Hening sampai lama setelah Han Ki mengeluarkan kata-kata ini dan pemuda itu menundukkan mukanya, cemas sekali menantikan apa yang akan diucapkan oleh mulut kedua orang sumoinya itu. Maya dan Siauw Bwee memandang kepada Han Ki, dengan sinar mata tajam seolah-olah sinar mata kedua dara itu hendak membelah dada menjenguk isi hati Han Ki.

Mereka berdua, terutama Siauw Bwee, merasa penasaran sekali. Bukankah suhengnya itu telah menyatakan cinta kasihnya ketika dirawatnya dahulu? Akan tetapi, ketika itu, ingatan suhengnya belum pulih benar sehingga pada waktu itu di dunia ini tidak ada gadis bernama Maya bagi suhengnya. Sekarang lain lagi! Di sampingnya terdapat Maya, seorang dara yang ia tahu amat cantik jelita dan berilmu tinggi, seorang dara yang amat disayang oleh suhengnya.

"Suheng, kami berdua kini adalah gadis-gadis yang telah dewasa, bukan kanak-kanak lagi. Karena itu, aku pun maklum akan kesulitan yang Suheng hadapi. Semenjak kecil kita bertiga berada disini, senasib sependeritaan, maka beratlah bagi Suheng kalau diantara kita sampai terpecah. Maka, aku mempunyai usul, kalau saja Suheng dan Sumoi dapat menerimanya untuk mengatasi kesulitan ini."

Dengan penuh harapan Han Ki mengangkat muka memandang wajah Maya yang amat cantik itu. Kecantikan Maya inilah yang benar-benar membingungkan hati Han Ki. Dia memang amat mencinta Siauw Bwee, akan tetapi Maya.... jantungnya selalu berdebar kalau ia memandang wajah sumoinya yang memiliki kecantikan yang luar biasa dan khas itu!

"Apakah usulmu itu, Sumoi?"

Tanyanya penuh harapan karena tentu saja dia ingin sekali dapat keluar dari kesulitan yang membingungkan hatinya itu.

"Karena Suheng tidak dapat berpisah dari kami berdua, dan menyayang kami berdua, tidak mau menyiksa hati kami berdua, jalan satu-satunya bagi Suheng hanyalah menjadikan kami berdua sebagai isteri Suheng."

Pucat seketika wajah Kam Han Ki mendengar usul yang sama sekali tak pernah disangkanya itu. Juga Siauw Bwee memandang wajah sucinya dengan mata terbelalak, akan tetapi ketika Maya juga memandangnya dan kedua orang wanita itu bertemu pandang, seolah-olah ada permufakatan tanpa kata diantara kedua orang dara itu. Pada detik itu Siauw Bwee dapat menyelami hati sucinya dan melihat ketidak mungkinan apabila Suheng mereka diharuskan memilih seorang diantara mereka. Memang hanya itulah jalan satu-satunya yang akan dapat membebaskan mereka dari ancaman kesulitan dan perpecahan.

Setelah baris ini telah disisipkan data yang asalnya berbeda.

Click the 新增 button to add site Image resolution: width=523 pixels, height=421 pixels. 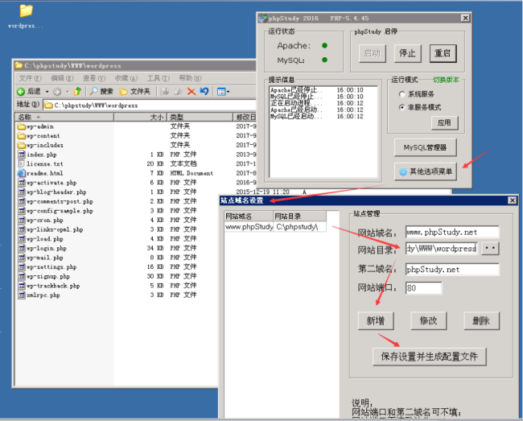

"Aku tidak melihat jalan lain dan mengingat bahwa kita bertiga senasib sependeritaan sejak kecil aku setuju dengan usul Suci." Akhirnya Siauw Bwee berkata dengan suara lirih.

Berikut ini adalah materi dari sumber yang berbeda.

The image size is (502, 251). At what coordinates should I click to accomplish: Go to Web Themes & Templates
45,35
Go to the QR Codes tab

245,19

"Tidak! Tidak mungkin itu....! Kalian kira aku ini orang apa? Sudah begitu rendahkah batinku sehingga mempergunakan keadaan untuk menang sendiri? Tidak, andaikata kalian rela sekalipun, aku akan mengutuk diri sendiri, Suhu akan mengutuk aku!" Han Ki yang menjadi bingung itu menutupi muka dengan kedua tangannya.

Siauw Bwee dan Maya saling pandang, kemudian terdengar suara Siauw Bwee berkata, suaranya tegas dan dingin,

"Suheng, kiranya bukan demikianlah sikap seorang jantan! Apalagi seorang pemuda seperti Suheng, murid langsung Suhu Bu Kek Siansu, penghuni Istana Pulau Es! Seorang laki-laki harus dapat mengambil keputusan. Suheng, katakanlah sejujurnya, siapakah diantara kami berdua yang Suheng beratkan? Sungguh, aku tidak akan menyalahkanmu andaikata engkau memilih Maya-suci. Katakanlah bahwa engkau hanya mencinta Maya-suci dan memutuskan untuk mengambilnya sebagai isteri, dan aku akan pergi dari sini, tidak akan mengganggu kebahagiaan kalian."